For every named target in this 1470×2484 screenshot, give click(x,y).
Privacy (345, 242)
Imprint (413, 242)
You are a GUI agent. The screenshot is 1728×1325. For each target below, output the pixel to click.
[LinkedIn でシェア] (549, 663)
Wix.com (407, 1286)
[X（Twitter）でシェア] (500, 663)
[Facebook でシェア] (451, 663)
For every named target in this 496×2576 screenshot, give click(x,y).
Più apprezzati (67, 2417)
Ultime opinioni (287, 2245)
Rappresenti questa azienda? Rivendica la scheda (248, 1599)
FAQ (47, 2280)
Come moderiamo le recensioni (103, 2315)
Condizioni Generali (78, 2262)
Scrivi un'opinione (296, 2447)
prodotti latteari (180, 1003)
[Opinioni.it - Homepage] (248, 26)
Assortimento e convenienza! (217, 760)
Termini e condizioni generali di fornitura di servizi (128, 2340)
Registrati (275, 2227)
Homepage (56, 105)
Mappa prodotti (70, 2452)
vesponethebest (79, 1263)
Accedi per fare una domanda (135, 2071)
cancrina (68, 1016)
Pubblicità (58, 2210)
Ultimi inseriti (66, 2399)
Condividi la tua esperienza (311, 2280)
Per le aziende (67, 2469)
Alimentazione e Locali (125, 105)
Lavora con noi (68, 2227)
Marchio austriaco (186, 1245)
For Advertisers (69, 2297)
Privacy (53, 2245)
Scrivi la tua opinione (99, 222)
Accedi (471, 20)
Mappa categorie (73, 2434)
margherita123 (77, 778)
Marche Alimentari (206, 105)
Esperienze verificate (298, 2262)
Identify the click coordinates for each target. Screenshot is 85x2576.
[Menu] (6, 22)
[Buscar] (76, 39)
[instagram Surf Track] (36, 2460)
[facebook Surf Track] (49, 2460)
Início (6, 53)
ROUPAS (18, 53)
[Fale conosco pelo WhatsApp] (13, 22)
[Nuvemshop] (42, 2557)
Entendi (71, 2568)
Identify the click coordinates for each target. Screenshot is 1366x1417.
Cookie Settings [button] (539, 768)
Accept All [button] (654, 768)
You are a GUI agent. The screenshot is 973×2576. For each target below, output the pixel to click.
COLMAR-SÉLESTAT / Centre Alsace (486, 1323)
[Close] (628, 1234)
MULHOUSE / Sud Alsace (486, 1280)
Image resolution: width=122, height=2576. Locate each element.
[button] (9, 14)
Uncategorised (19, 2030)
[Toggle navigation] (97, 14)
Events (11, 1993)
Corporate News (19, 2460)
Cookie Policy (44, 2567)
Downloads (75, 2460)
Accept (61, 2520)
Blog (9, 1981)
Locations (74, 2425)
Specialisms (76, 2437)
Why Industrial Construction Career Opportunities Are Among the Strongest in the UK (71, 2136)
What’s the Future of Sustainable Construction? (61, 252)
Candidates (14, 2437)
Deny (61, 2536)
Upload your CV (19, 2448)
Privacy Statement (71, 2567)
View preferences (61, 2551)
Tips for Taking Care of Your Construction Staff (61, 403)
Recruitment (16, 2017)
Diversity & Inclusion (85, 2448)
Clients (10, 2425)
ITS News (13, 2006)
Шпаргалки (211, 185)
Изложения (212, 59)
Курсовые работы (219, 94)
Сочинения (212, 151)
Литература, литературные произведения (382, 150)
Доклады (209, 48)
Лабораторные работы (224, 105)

++++++++++

-- Assignment --
When the line with "Image resolution: width=122, height=2576." is reached in the data above, start copying there, and copy each line exactly until the line with "Why Industrial Construction" has been copied; copy nothing else.

-- Your response --
Image resolution: width=122, height=2576. Locate each element.
[button] (9, 14)
Uncategorised (19, 2030)
[Toggle navigation] (97, 14)
Events (11, 1993)
Corporate News (19, 2460)
Cookie Policy (44, 2567)
Downloads (75, 2460)
Accept (61, 2520)
Blog (9, 1981)
Locations (74, 2425)
Specialisms (76, 2437)
Why Industrial Construction Career Opportunities Are Among the Strongest in the UK (71, 2136)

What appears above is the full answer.